Lembaran pamflet juga mencantumkan harga vaksin Gotong Royong untuk vaksin mandiri

Fellyanda Suci Agiesta
Oleh Fellyanda Suci Agiesta - Reporter
CEK FAKTA: Disinformasi, Pamflet Harga Vaksin Covid-19 Berbayar
Ilustrasi Vaksin. ©2020 Merdeka.com

Selembar pamflet tentang daftar harga paket vaksin Covid-19 Gotong Royong beredar di media sosial. Lembaran pamflet juga mencantumkan nama perusahaan SpeedLab.

Penelusuran

Cek fakta merdeka.com menelusuri informasi dalam pamflet tersebut. Pihak SpeedLab menegaskan tidak pernah mengeluarkan pamflet seperti itu.

Dalam artikel detik.com berjudul "Viral Vaksin COVID-19 Booster Berbayar, Ini Klarifikasi SpeedLab Indonesia" pada 25 Agustus 2021, dijelaskan ada kekeliruan informasi dalam pamflet tersebut.
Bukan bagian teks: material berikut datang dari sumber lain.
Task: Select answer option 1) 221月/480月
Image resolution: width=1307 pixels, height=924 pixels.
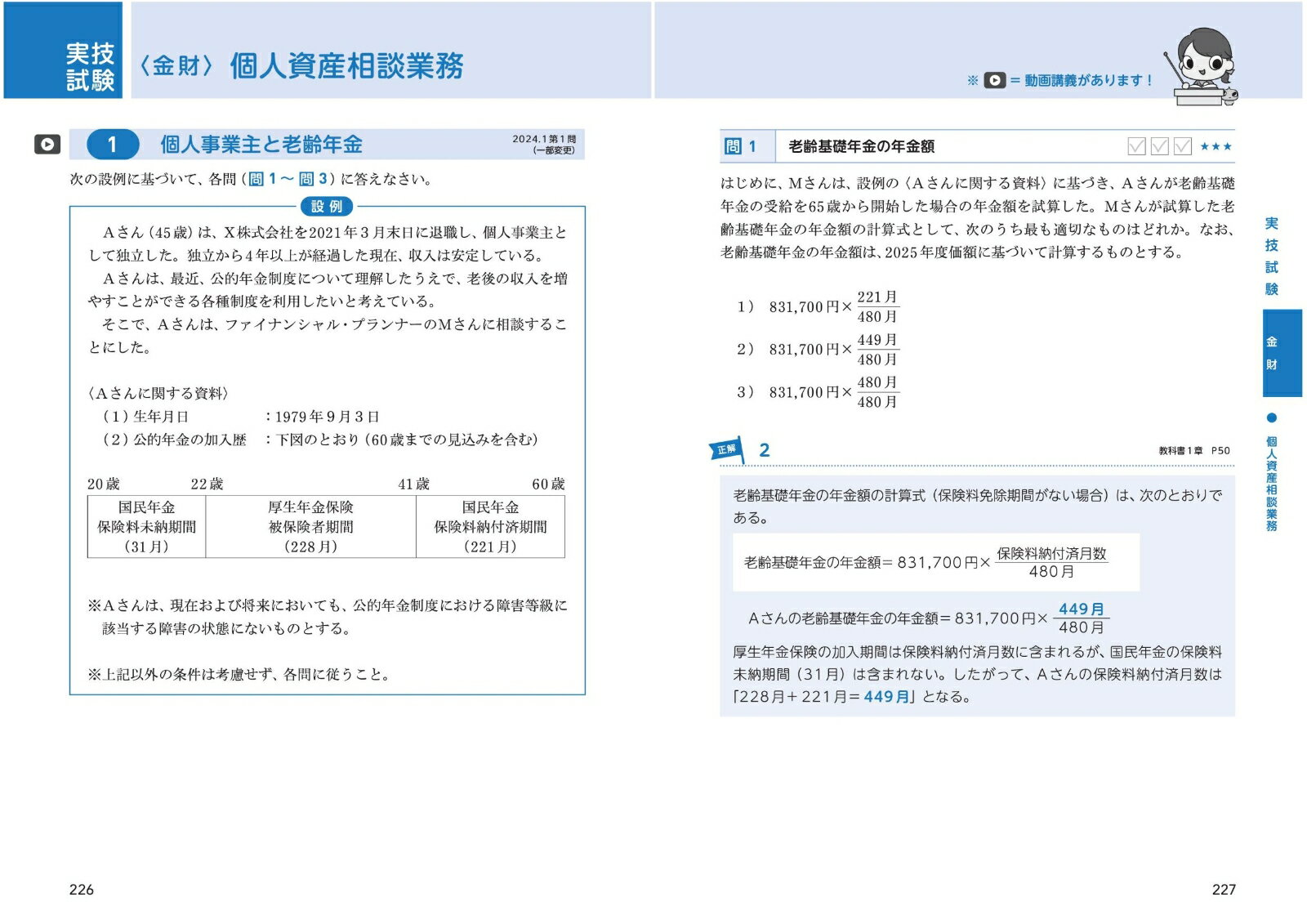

Direktur Operasional SpeedLab memohon maaf atas kekeliruan tersebut, dan kembali memastikan vaksinasi gotong royong yang dibuka hanya untuk vaksinasi dosis pertama dan dosis kedua.

"Berdasarkan informasi yang kami terima tentang flyer vaksinasi digital dari SpeedLab Indonesia yang sempat beredar, kami memohon maaf atas hal tersebut. Flyer tersebut dibuat pada saat aturan tentang vaksinasi mandiri berbayar akan diterapkan oleh pemerintah," jelas dia dalam surat klarifikasi yang beredar.
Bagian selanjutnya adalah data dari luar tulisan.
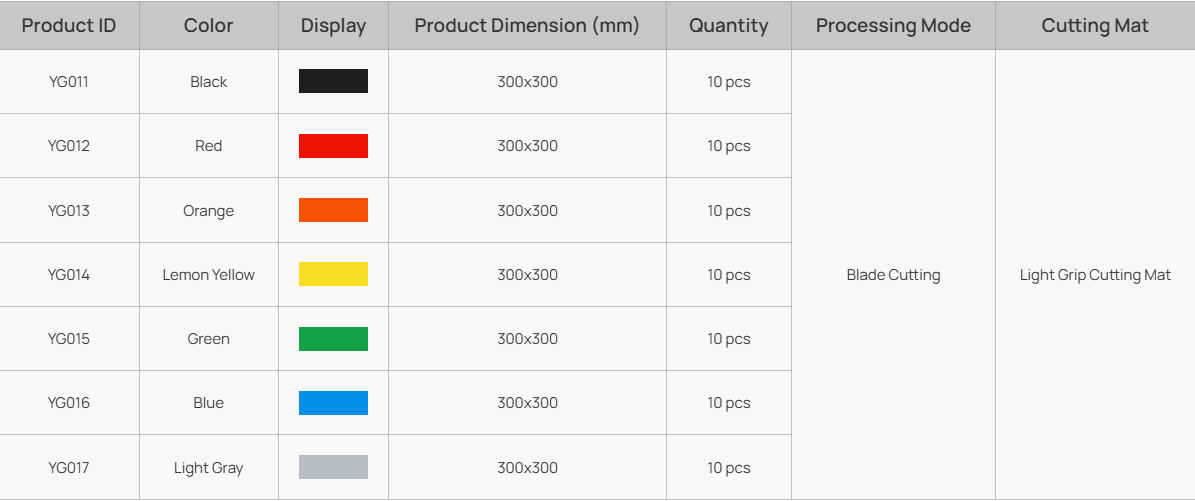The width and height of the screenshot is (1195, 501).
Task: Click the Quantity column header
Action: 728,26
"Namun, pada saat pemerintah membatalkan vaksinasi mandiri berbayar, kami juga telah membatalkan layanan tersebut. SpeedLab Indonesia tidak pernah merilis resmi flyer tersebut di media sosial ataupun di media-media lainnya," sambungnya.

Kesimpulan

Edaran pamflet berisi daftar harga vaksin Covid-19 Gotong Royong mandiri adalah disinformasi. Pamflet tersebut dibuat ketika pemerintah akan menerapkan vaksin berbayar. Namun ketika pemerintah membatalkan aturan tersebut, pihak SpeedLab juga membatalkan.

Jangan mudah percaya dan cek setiap informasi yang kalian dapatkan, pastikan itu berasal dari sumber terpercaya, sehingga bisa dipertanggungjawabkan kebenarannya.